言語聴覚士(ST)とは、どんな仕事なのでしょう

言語聴覚士の仕事内容は、次のように分けられます。

相談 言葉について、どんなことでお困りになっているのか、まずはご本人やご家族のお話を伺います。それを基にして、その後の方針について一緒に考えていきます。
検査

評価
相談面接によって明らかになった問題について、さらに具体的な情報や客観的なデータを得るために、検査や評価を行います。

【例:難聴】
 
聴こえが悪い場合には、聴力検査を行います。補聴器を使っておられる場合には、補聴器が適合しているかどうかの評価を行います。

【例:失語症】
 
失語症の場合には、失語症検査を行います。

【例:言語発達遅滞】
 
言語発達遅滞が認められる場合には、遊び方などを評価し、言語発達に必要な認知能力などが育っているかどうかをみたり、発達・知能検査を行うことがあります。

【例:構音障害】
 
発音が悪い場合には、構音検査を行います。
訓練 検査・評価等によって、ご本人に個別または集団で訓練を行った方が良いと判断される場合には、訓練を実施します。
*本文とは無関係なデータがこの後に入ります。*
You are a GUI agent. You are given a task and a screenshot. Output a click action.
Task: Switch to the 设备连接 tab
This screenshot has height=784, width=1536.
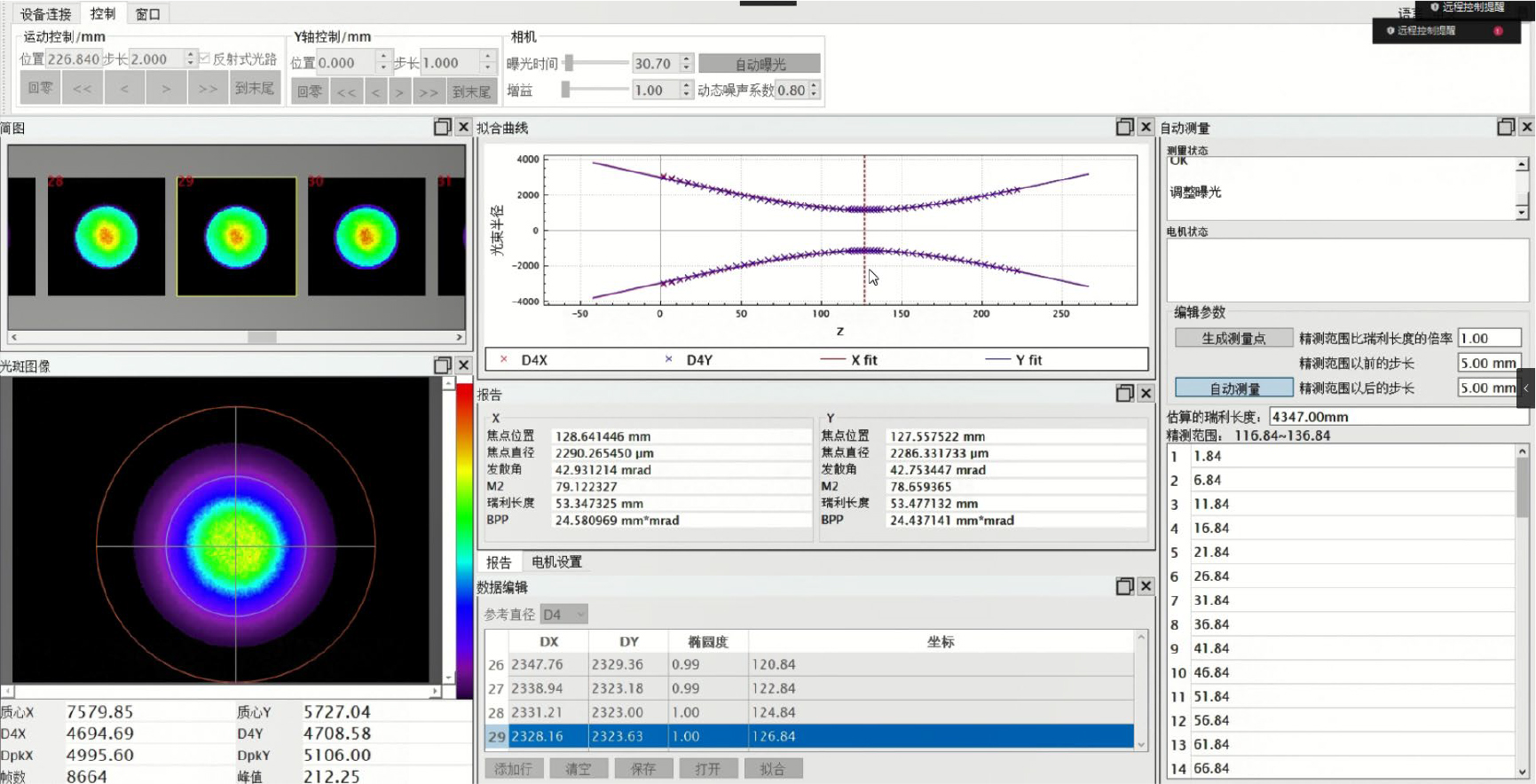coord(45,14)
訓練回数や内容、集団か個人かなどについては、ご本人の状態や担当の言語聴覚士によって異なります。

【例:構音障害】
 
発音に誤りがある場合には、吹いたり吸ったりといった、基本的な口の動きを練習すると共に、発音に必要な舌や唇の動きを練習します。

【例:音声障害、言語発達遅滞など】
 
音声を使って話すことが困難な場合は、コンピューターや簡易意思伝達装置のような機器を使用して、コミュニケーションが可能になるよう、工夫します。

【例:摂食嚥下障害】
 
摂食・嚥下障害の場合は、姿勢のコントロールや食器の工夫などを理学療法士や作業療法士などと協同で行いつつ、食べやすい献立を考えたり、口の動きや舌の動きなどを練習します。
指導

助言
これは主に、ご家族や幼稚園、学校、会社など、ご本人を取り巻く環境に対して行うものです。コミュニケーションの障害を克服するには、ご本人の努力ばかりでなく、周りの人々の協力も不可欠です。ご本人の状態を正しく理解し、適切に関わることで、コミュニケーション障害は軽減されることが少なくありません。そうした指導・助言を行います。

【例:失語症】
 
軽度失語症の方の社会復帰に際して上司の方と面接し、電話の使用は困難であることを説明したり、話すことは苦手だが読み書きは問題ないことなどを説明したりすることがあります。

【例:言語発達遅滞】
 
パニックのひどい言語発達遅滞児が通う幼稚園に対し、一日の流れや行事の予告について、写真や絵カードを使って説明すると、本人が見通しを持って行動できることがある、などと助言することもあります。

【例:構音障害】
 
発音がうまくできない子どもに対し、正しく発音させようと子どもに言い直しを求めたり、「あなたの発音はおかしい」などと指摘しないよう、家族に指導します。